◆ Job
Rewrite everything from the line containing "Given: Open the pc6 bookmark in favorites bar" down to the line containing "Action: [659, 357]", replacing "tile" with "button" and keeping all else unchanged. Leave the pictures out of your answer.

[Task material start]

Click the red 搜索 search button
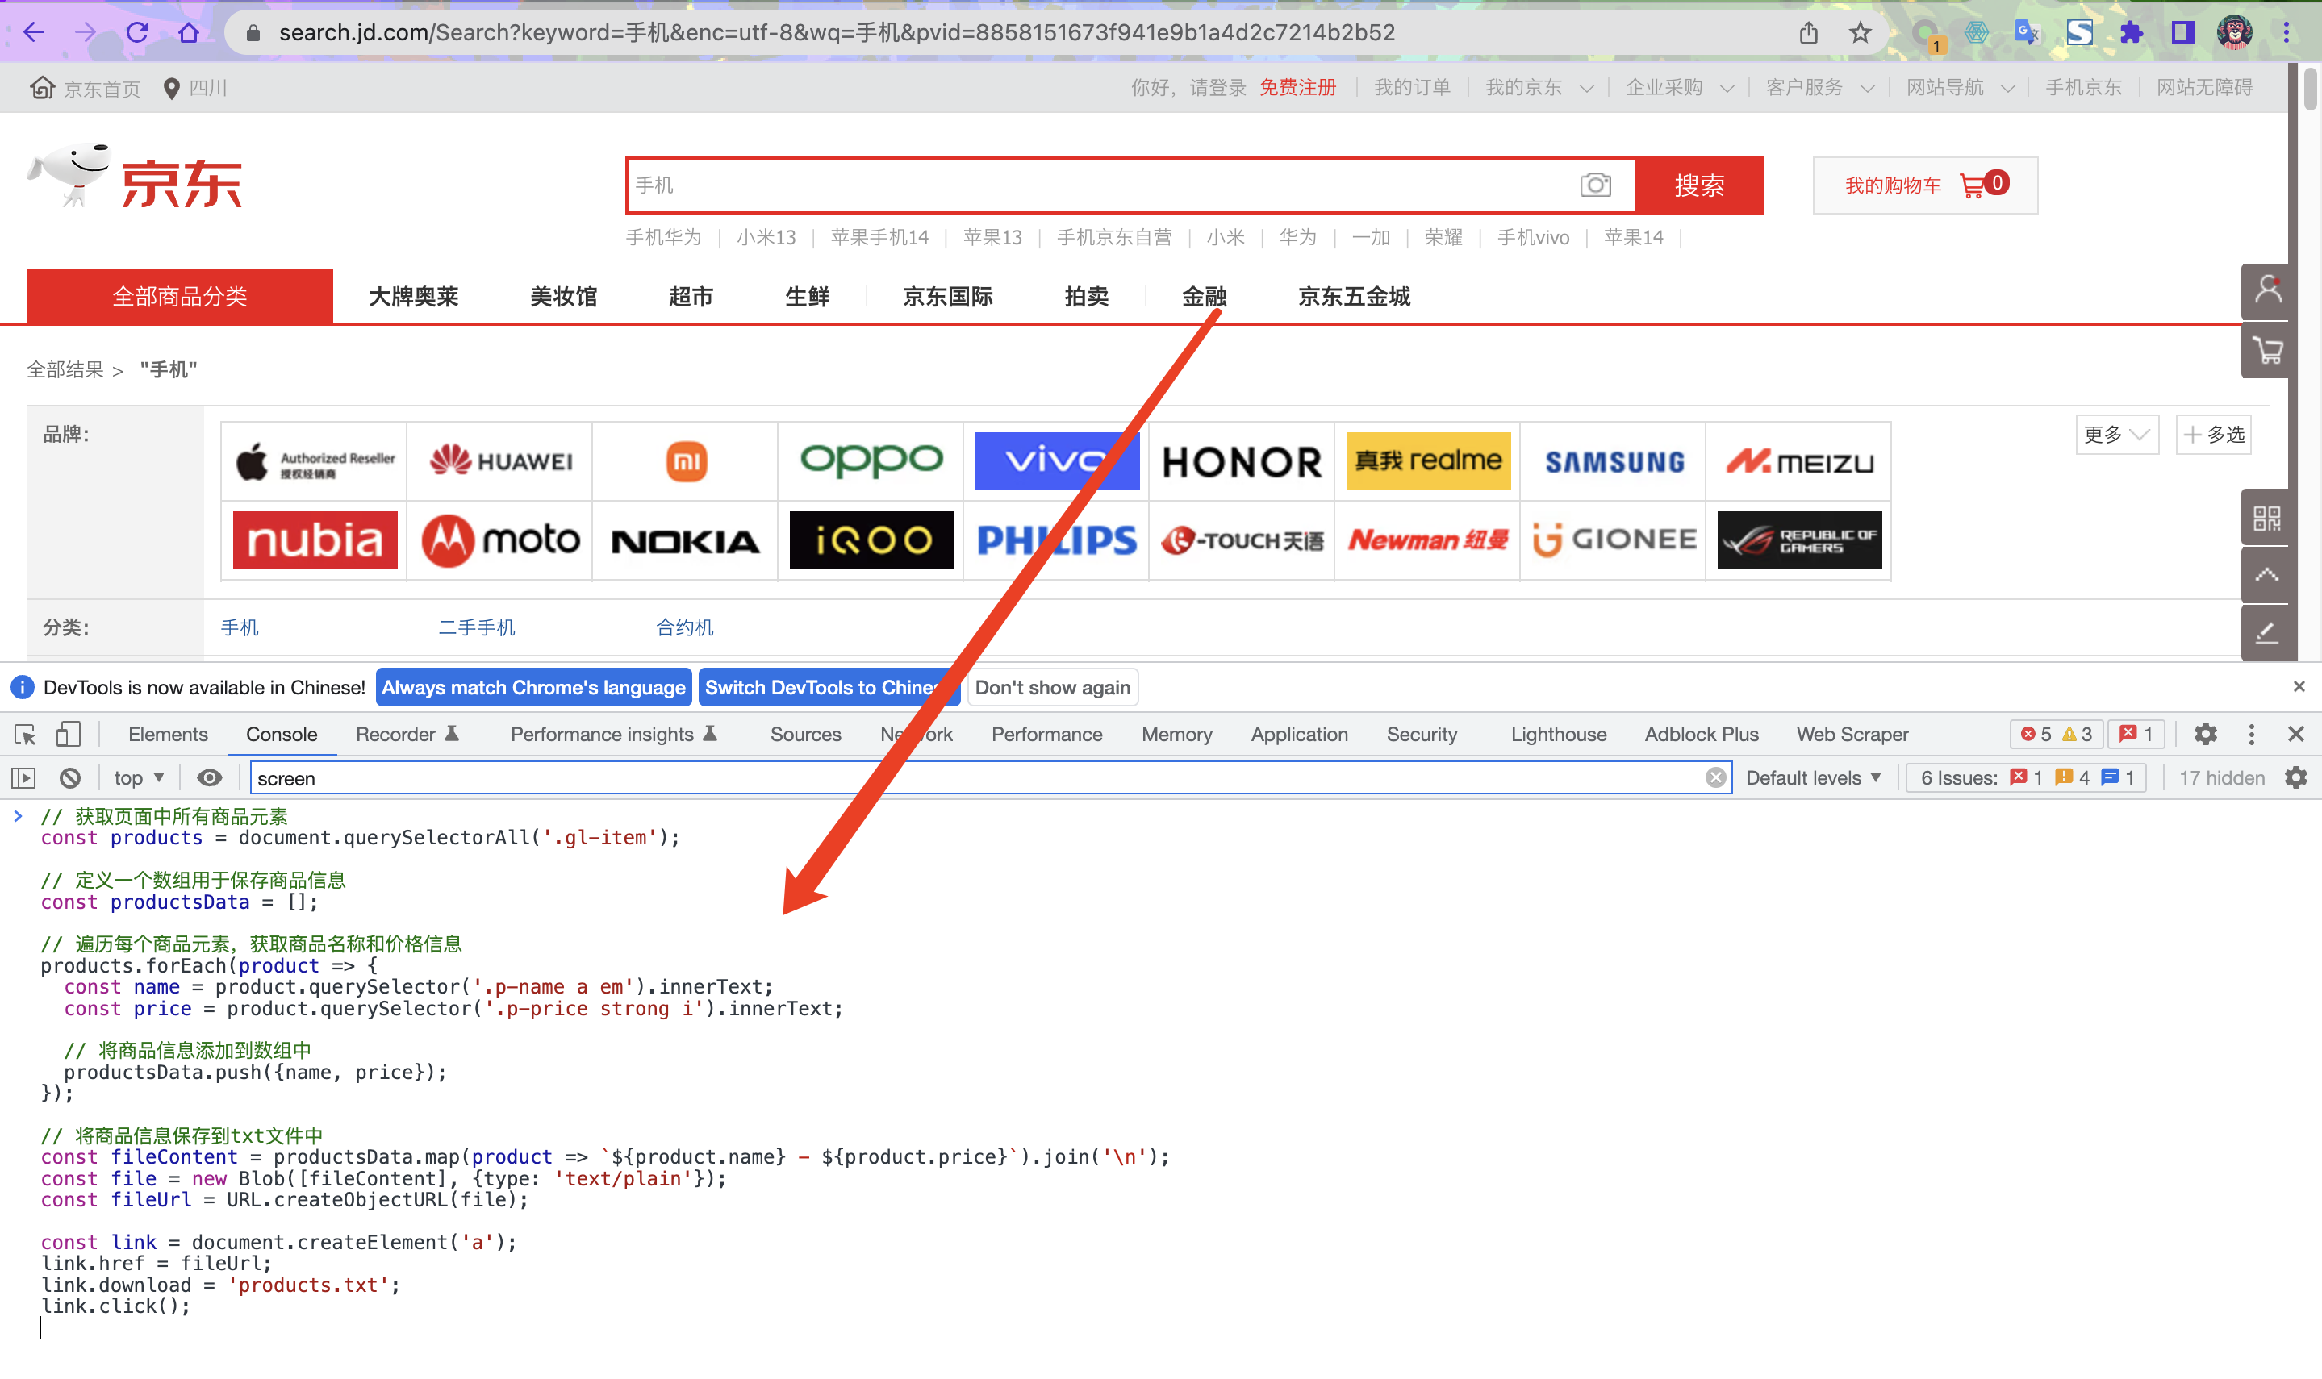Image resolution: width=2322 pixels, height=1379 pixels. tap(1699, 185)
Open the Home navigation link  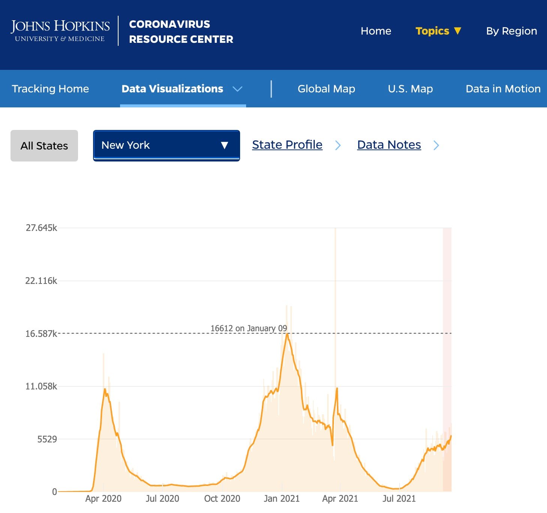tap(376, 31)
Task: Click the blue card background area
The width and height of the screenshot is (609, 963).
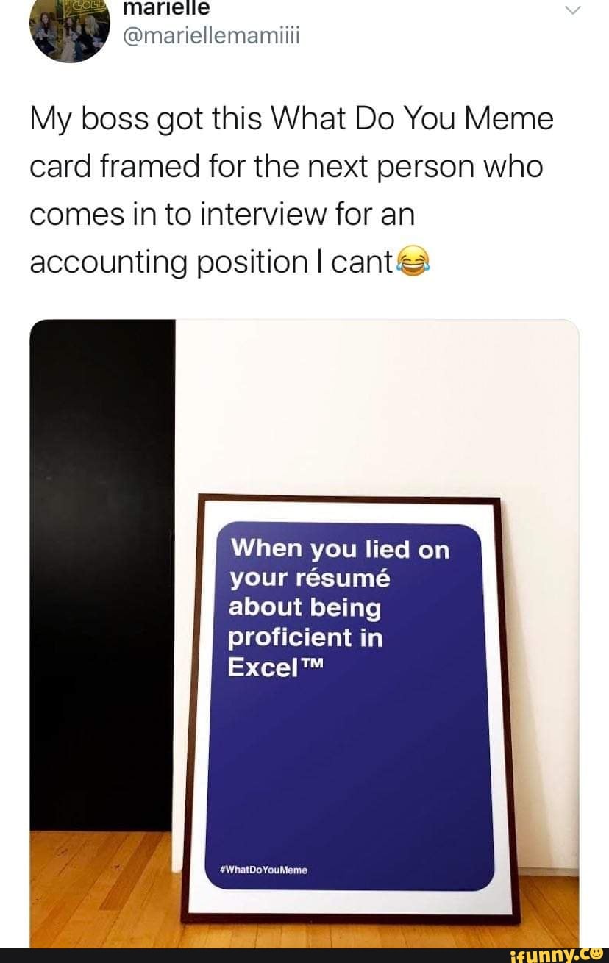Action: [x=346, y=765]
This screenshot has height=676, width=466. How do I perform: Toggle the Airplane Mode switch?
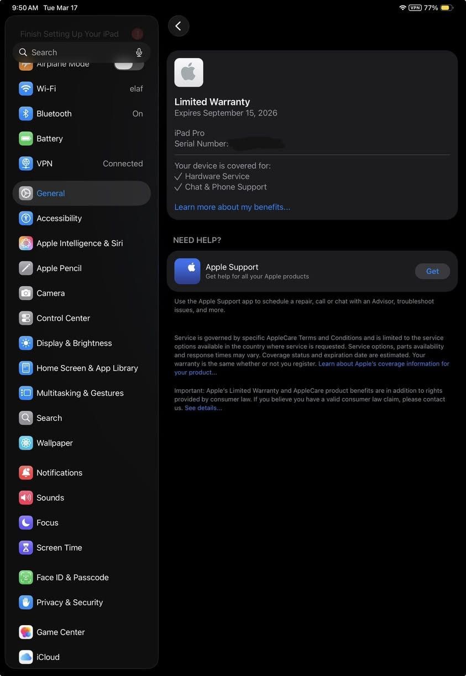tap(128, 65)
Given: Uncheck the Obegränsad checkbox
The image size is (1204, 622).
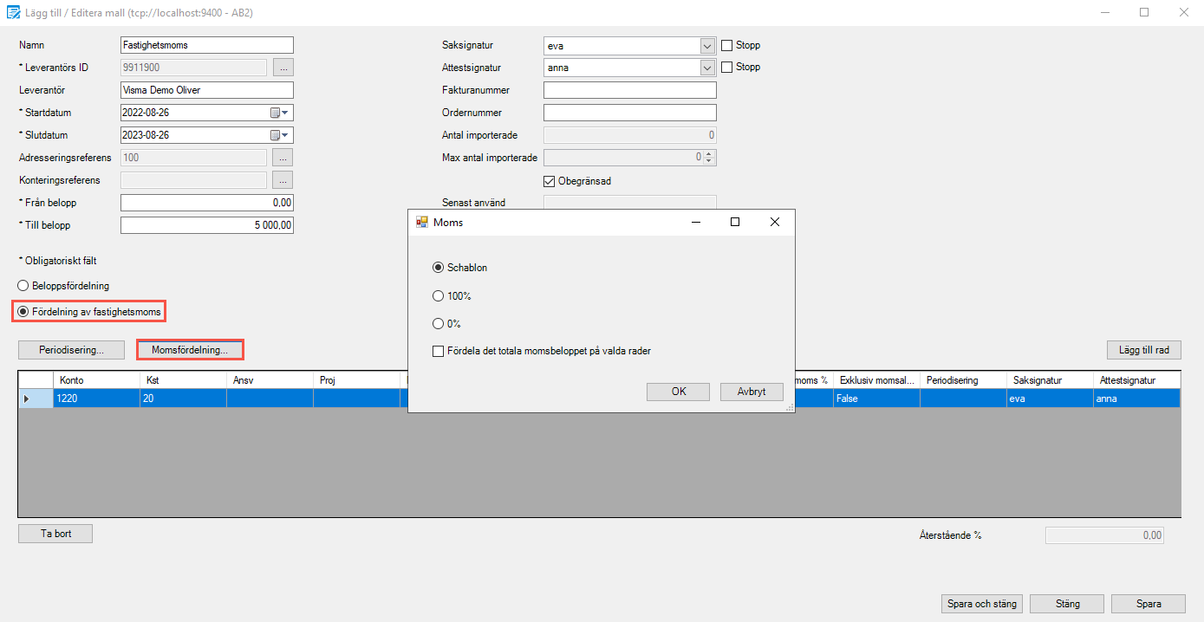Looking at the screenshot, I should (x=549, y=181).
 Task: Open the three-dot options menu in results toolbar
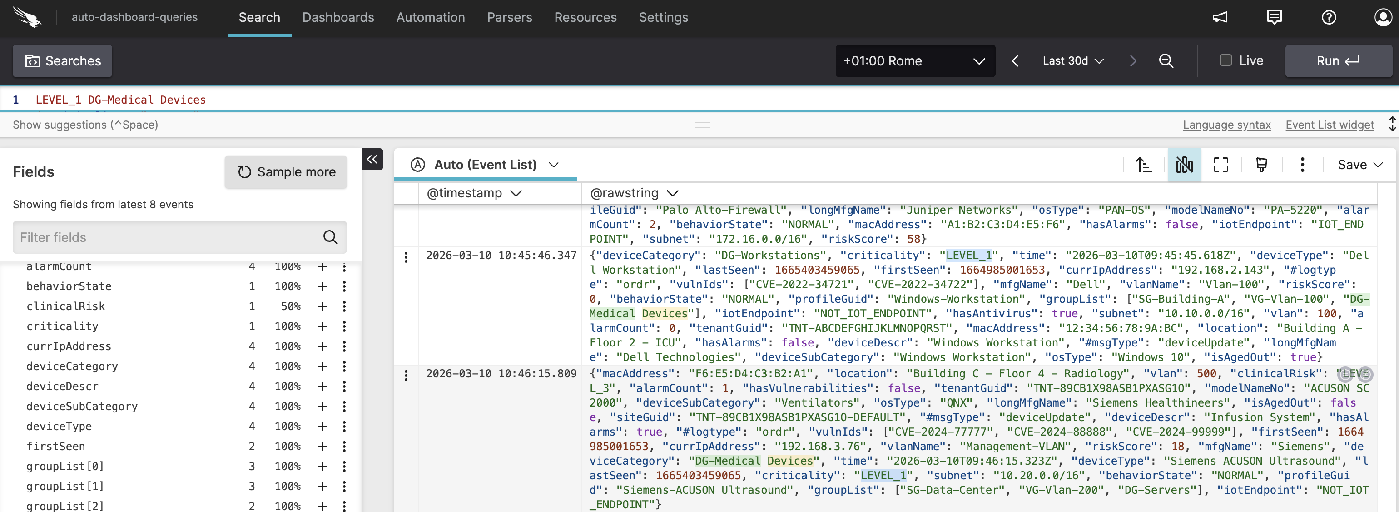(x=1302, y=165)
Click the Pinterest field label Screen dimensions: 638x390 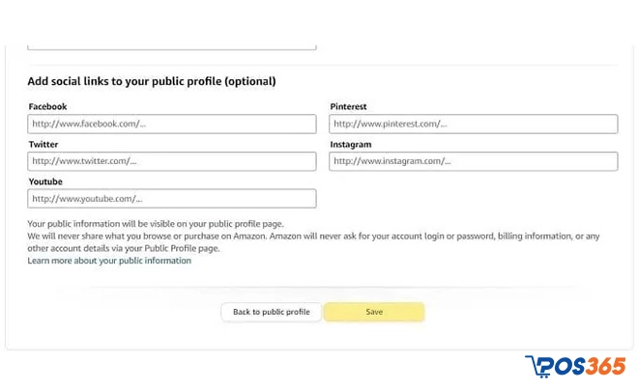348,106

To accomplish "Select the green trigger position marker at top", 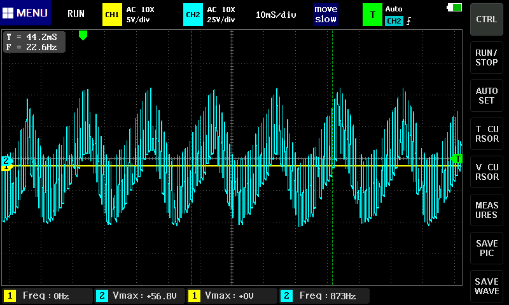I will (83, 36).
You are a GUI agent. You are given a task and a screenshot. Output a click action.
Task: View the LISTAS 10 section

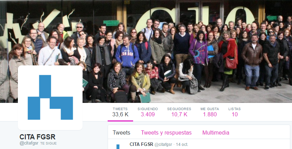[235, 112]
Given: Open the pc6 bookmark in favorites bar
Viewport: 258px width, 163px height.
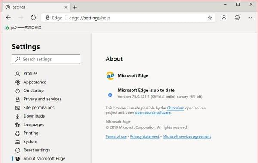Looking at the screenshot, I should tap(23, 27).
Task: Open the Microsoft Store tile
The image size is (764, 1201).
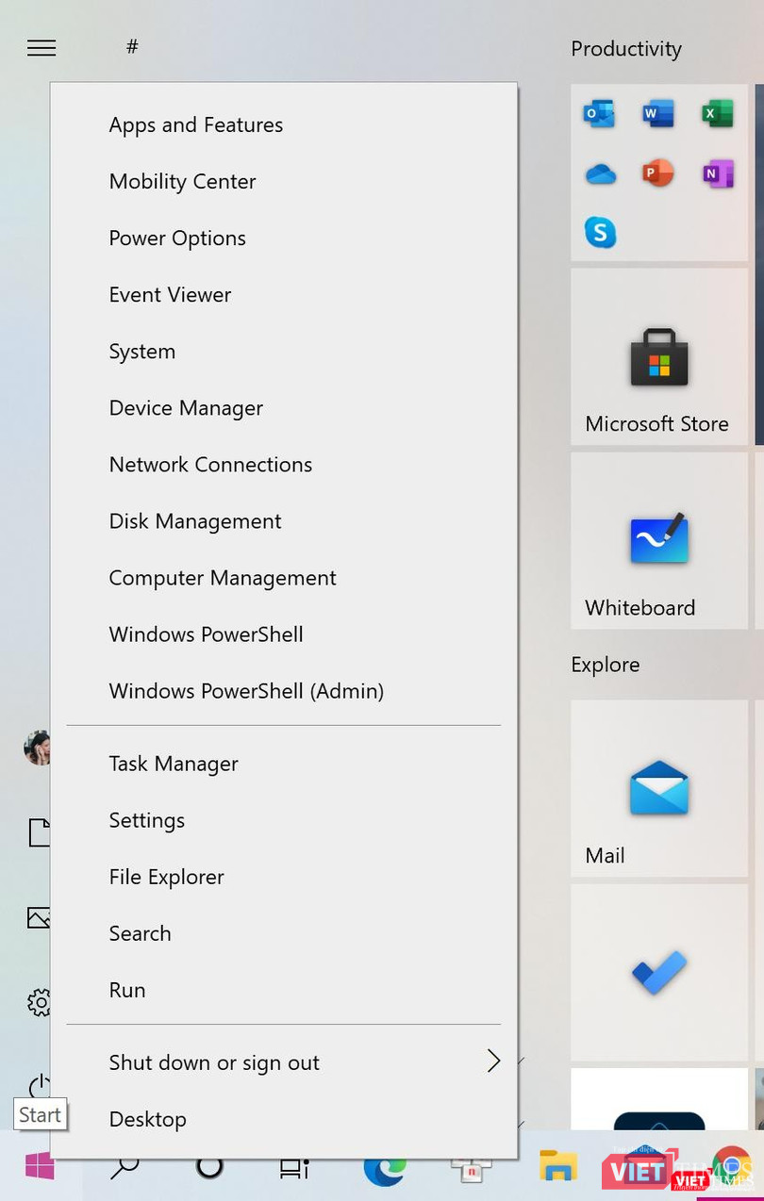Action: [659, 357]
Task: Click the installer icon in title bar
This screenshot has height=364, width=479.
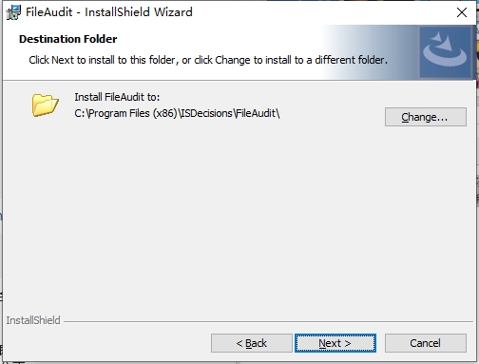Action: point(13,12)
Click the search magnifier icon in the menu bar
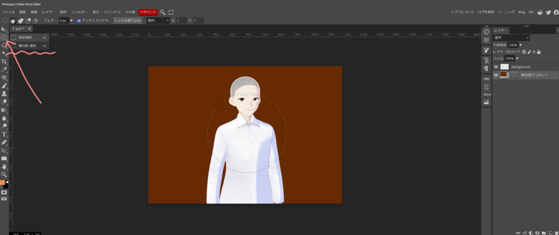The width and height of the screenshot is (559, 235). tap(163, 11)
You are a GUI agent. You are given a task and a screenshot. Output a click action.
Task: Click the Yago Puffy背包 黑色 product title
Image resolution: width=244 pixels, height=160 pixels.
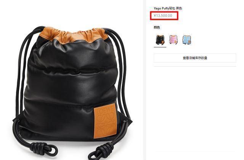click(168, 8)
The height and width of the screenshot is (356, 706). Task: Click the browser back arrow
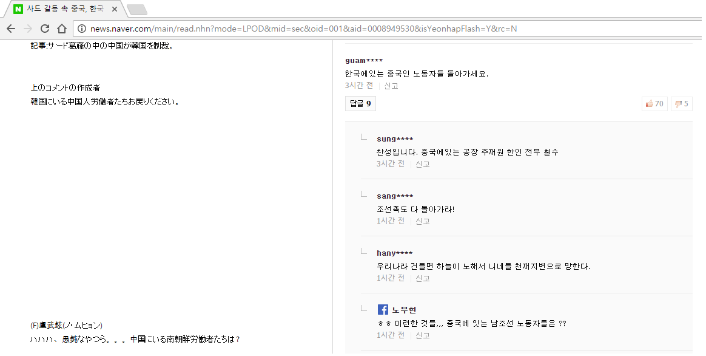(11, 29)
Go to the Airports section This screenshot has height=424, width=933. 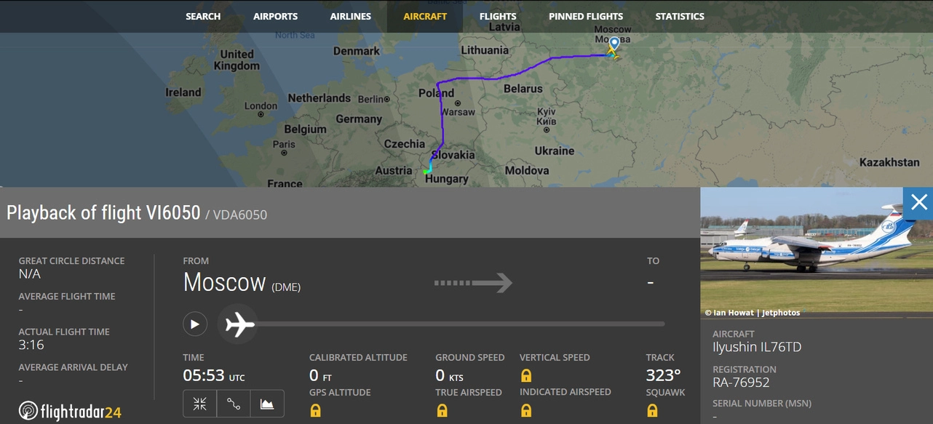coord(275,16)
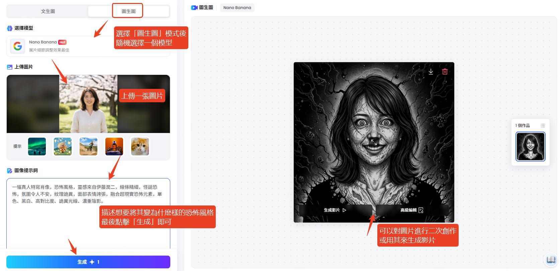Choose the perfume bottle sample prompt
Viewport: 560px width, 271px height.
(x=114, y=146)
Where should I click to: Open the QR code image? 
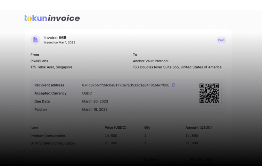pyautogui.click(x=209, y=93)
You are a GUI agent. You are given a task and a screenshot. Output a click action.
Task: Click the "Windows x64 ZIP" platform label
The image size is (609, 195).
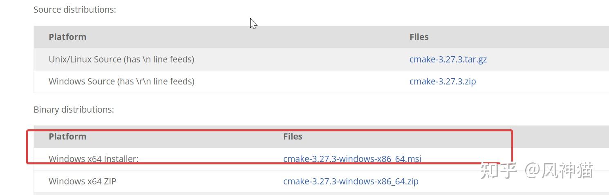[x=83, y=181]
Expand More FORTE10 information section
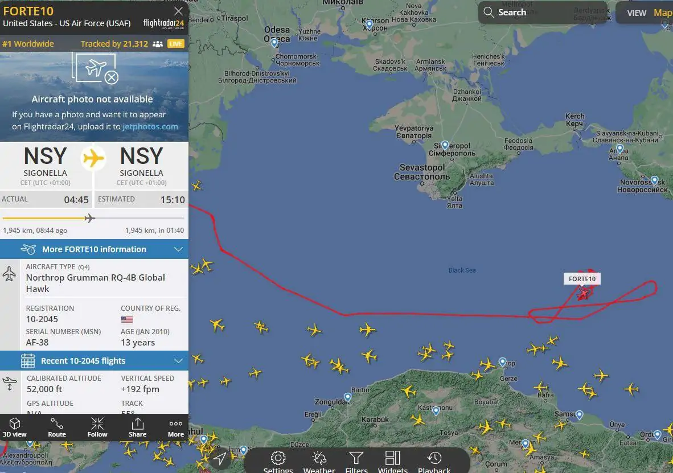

[Task material end]

◆ Worked answer
Given: Open the pc6 bookmark in favorites bar
Viewport: 258px width, 163px height.
Looking at the screenshot, I should tap(23, 27).
Task: Open the Microsoft Store button
The image size is (764, 1201).
Action: [659, 357]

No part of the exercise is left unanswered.